ICSPR Issues Policy Paper Titled “Legal Protection for Palestinian Women under Occupation and in Situations of Armed Conflict”
Date: March 8, 2026
Press Release
ICSPR Issues Policy Paper Titled: “Legal Protection for Palestinian Women under Occupation and in Situations of Armed Conflict”
The International Commission to Support Palestinian Rights – ICSPR issued a policy paper titled “Legal Protection for Palestinian Women under Occupation and in Situations of Armed Conflict,” prepared by lawyer Reem Mansour. The paper examines the international legal framework governing the protection of women in situations of armed conflict, with a particular focus on the conditions faced by Palestinian women in the occupied Palestinian territories and the complex violations they endure as a result of the ongoing Israeli occupation and the escalation of military operations.
The paper explains that Palestinian women face a highly complex humanitarian and legal reality, where prolonged occupation intersects with armed conflict and gender-based discrimination, placing them in a dual sphere of vulnerability. This occurs despite the existence of a comprehensive international legal framework that includes the rules of international humanitarian law, international human rights law, and international conventions dedicated to the protection of women. Nevertheless, the gap between normative standards and practical implementation remains wide, particularly in light of persistent impunity and weak international accountability mechanisms.
The paper stresses that violations committed against Palestinian women are complex and overlapping in nature. Within the framework of the Israeli occupation, women are subjected to policies of movement restrictions, forced displacement, home demolitions, and denial of access to essential services, including healthcare and education. These policies undermine family stability and increase the social and economic burdens borne by women, particularly in cases where the family breadwinner has been killed, injured, or detained.
The paper also addresses what it describes as bureaucratic structural violence, such as the denial of medical permits for treatment or forcing women to give birth at checkpoints or in inhumane conditions inside tents and shelters. It argues that such practices do not merely constitute restrictions on movement but represent grave violations of the right to life and may amount to inhuman and degrading treatment.
In the context of armed conflict, the paper notes that women face direct risks including bombardment, indiscriminate targeting, injuries, and the loss of family members, in addition to indirect risks resulting from the destruction of civilian infrastructure, including healthcare facilities and shelters. The targeting of homes and the transformation of residential spaces into unsafe environments deprive women of the private sphere that constitutes a fundamental pillar of social and psychological protection.

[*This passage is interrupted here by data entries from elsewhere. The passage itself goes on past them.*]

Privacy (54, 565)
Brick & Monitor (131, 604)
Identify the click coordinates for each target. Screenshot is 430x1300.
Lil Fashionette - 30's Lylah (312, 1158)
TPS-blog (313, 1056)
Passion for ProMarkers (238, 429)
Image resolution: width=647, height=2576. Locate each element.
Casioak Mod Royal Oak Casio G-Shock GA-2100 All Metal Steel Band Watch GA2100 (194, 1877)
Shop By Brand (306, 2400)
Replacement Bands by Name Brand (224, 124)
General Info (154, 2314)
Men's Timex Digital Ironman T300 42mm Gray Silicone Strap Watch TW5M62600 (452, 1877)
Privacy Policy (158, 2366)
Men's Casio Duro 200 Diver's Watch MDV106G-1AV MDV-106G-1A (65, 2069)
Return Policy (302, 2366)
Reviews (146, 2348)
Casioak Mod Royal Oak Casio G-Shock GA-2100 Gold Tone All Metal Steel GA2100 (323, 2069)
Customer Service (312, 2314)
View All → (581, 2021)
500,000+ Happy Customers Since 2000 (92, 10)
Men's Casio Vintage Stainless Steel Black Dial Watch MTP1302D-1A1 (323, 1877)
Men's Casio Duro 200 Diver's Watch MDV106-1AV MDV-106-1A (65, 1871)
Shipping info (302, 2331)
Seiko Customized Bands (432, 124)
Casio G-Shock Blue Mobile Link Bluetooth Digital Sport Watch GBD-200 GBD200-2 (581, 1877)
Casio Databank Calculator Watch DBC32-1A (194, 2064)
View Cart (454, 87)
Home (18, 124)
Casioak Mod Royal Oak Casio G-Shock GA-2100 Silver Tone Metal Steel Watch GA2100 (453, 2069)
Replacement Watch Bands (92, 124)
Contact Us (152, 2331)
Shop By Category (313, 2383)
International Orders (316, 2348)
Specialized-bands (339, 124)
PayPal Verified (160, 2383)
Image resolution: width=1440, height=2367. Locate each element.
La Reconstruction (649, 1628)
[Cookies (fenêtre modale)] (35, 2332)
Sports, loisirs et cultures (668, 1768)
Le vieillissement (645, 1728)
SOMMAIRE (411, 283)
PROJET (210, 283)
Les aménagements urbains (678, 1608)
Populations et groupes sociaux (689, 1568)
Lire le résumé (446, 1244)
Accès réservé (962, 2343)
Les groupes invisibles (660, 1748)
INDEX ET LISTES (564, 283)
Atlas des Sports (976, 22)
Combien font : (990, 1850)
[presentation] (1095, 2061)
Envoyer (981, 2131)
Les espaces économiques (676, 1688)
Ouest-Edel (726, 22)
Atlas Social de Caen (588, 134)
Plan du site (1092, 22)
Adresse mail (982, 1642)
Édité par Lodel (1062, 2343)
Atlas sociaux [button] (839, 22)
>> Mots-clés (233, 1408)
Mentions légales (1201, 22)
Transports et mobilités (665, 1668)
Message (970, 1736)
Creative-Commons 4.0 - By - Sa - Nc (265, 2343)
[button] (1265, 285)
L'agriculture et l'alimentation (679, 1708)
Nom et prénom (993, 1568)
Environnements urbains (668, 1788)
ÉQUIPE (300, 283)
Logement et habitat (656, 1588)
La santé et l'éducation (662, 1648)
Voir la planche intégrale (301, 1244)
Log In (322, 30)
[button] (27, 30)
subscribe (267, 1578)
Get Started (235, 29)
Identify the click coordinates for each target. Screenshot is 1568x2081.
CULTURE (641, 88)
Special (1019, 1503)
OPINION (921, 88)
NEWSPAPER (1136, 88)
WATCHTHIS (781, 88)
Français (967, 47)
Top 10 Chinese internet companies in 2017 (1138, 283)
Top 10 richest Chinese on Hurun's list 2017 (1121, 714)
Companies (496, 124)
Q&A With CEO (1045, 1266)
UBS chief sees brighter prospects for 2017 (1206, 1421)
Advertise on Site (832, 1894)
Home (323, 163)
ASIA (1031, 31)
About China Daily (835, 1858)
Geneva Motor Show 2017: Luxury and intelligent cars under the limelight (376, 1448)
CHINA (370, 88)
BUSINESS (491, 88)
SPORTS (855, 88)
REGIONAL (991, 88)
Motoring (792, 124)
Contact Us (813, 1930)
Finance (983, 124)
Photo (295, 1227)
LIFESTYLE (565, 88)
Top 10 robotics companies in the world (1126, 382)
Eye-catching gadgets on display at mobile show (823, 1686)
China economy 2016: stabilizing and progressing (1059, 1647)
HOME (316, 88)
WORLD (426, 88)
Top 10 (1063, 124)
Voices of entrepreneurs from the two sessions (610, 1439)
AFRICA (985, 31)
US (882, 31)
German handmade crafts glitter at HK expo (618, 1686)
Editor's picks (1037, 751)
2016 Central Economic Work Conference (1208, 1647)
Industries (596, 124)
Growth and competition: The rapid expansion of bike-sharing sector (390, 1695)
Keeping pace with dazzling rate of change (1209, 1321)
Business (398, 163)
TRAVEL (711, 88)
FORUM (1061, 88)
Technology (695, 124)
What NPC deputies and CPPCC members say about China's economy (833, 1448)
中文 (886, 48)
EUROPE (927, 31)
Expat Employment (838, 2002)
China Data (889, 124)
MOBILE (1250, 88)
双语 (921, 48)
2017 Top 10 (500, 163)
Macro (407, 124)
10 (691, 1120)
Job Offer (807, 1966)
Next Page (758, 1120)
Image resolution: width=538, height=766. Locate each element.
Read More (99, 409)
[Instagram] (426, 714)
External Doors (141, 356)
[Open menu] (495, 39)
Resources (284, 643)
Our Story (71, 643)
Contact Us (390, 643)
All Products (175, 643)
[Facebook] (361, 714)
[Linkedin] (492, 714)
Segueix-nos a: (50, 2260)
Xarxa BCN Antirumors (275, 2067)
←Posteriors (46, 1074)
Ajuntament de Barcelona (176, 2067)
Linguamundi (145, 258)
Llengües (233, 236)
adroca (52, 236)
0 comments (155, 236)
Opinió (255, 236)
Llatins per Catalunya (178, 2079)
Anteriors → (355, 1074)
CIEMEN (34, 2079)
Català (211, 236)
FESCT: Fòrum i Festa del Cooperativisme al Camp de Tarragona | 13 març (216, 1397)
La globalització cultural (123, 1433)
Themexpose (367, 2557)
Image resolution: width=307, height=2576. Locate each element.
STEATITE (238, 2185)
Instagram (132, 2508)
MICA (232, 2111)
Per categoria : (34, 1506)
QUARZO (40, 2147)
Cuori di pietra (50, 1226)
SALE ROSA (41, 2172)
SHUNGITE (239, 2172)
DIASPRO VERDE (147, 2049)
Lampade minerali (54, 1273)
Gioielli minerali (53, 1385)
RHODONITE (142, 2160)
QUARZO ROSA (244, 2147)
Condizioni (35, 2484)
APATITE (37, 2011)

The paper further addresses the consequences of large-scale displacement in the Gaza Strip, where hundreds of thousands of women have become displaced persons living in overcrowded tents or shelters that lack privacy, safety, and basic services. Such conditions constitute a clear violation of the rights to dignity and privacy as protected under the Fourth Geneva Convention.
The study also highlights what it describes as silent health-related violence, as thousands of women have been forced to give birth in extremely harsh conditions in tents or hospital corridors due to the collapse of the healthcare system and the targeting of medical facilities. According to the paper, such circumstances may amount to inhuman and degrading treatment under international law.
Data cited in the paper indicate that women and children constituted approximately 70% of the victims of the war in the Gaza Strip. The number of women killed reached 12,316 out of a total of 48,346 fatalities, while women and children represented around 69% of the total 111,759 injured persons. They also accounted for about 70% of the missing persons, whose number reached 14,222.
The war has also resulted in the displacement of nearly two million people from their homes in the Gaza Strip, half of them women. In addition, approximately 13,901 women have become widows and sole providers for families that lost their primary breadwinner, forcing them to shoulder enormous economic and social burdens amid the near-total collapse of the economy and infrastructure.
In the West Bank, the paper documented the killing of 26 women between October 7, 2023 and early 2025 as a result of attacks by Israeli forces and settlers. It also recorded the detention of approximately 53 Palestinian women prisoners in Israeli prisons, including two from the Gaza Strip, who are being held under harsh detention conditions.
The paper also examines the rise of gender-based violence during times of conflict, noting that economic and social pressures, the erosion of the rule of law, and the weakening of institutional protection mechanisms often contribute to increased violence. At the same time, fear of social stigma or cultural constraints may limit women’s ability to report violations or seek remedies.
It further stresses that, as an occupying power, Israel bears legal responsibility for protecting the civilian population and ensuring public order under international humanitarian law. The persistence of such violations therefore reflects a serious failure of effective international accountability.
In its conclusion, the paper emphasizes that the protection of Palestinian women cannot be achieved solely through theoretical legal frameworks. Rather, it requires activating international accountability mechanisms, pursuing perpetrators through both criminal and civil cross-border litigation, and ensuring women’s access to justice and effective remedies, in order to end impunity and strengthen legal protection for women in contexts of occupation and armed conflict.